The Flawed Logic of Trump's Executive Order

How Not to Fight Terrorism

U.S. President Donald Trump signs an executive order imposing a four-month travel ban on refugees entering the United States and a 90-day hold on travelers from Syria, Iran and five other Muslim-majority countries at the Pentagon in Washington, January 2017. Carlos Barria / REUTERS

Over the weekend, U.S. President Donald Trump issued an executive order freezing entry into the United States for citizens from seven countries for 120 days. The action led to protests at airports in New York, Washington, D.C., and other cities, where refugees—including legal permanent residents—were detained. Later that day, a federal judge came to the aid of many of those trapped by issuing a ruling that blocked some of Trump’s actions.

Politicians on both sides of the political divide have criticized the order as haphazardly implemented and chaos-inducing. And, indeed, poor execution on immigration reforms does put the United States very much at risk, especially its soldiers and citizens abroad. Its execution aside, the logic of the president’s action was also flawed.
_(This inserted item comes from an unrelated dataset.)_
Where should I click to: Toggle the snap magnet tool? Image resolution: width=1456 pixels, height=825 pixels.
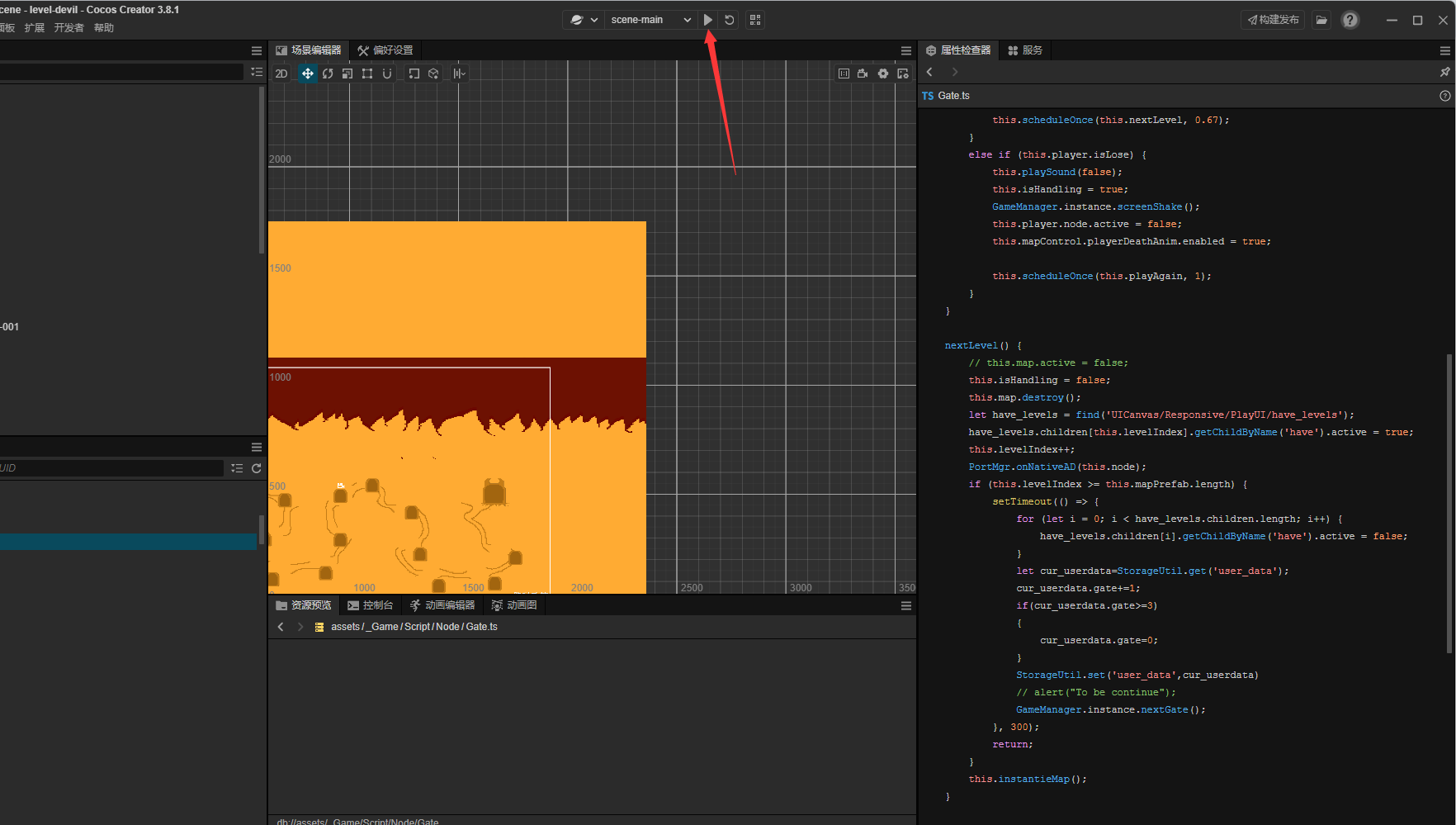(387, 73)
The idea that keeping refugees and Muslim visitors out of the United States will decrease terrorist attacks ignores how many such attacks—here and abroad, where U.S. citizens are also killed—are actually prevented. 

The idea that keeping refugees and Muslim visitors out of the United States will decrease terrorist attacks ignores how many such attacks are actually prevented.

Perhaps the best way to identify terrorists before they strike is with information from the would-be attackers’ family, friends, neighbors, and presumed co-conspirators. A recent RAND Corporation paper reviewed 150 successful and foiled attacks in the United States from 1995 to 2012. It found that in almost 30 percent of the foiled attacks, the initial tip to law enforcement came from someone not involved in the plot. Similar data show up in research by Ohio State University Professor John Mueller. He reviews all 92 attempted attacks in the United States since 2001. Informants brought most plots to the attention of law enforcement early on, and many of those cases posed little realistic threat in the first place. 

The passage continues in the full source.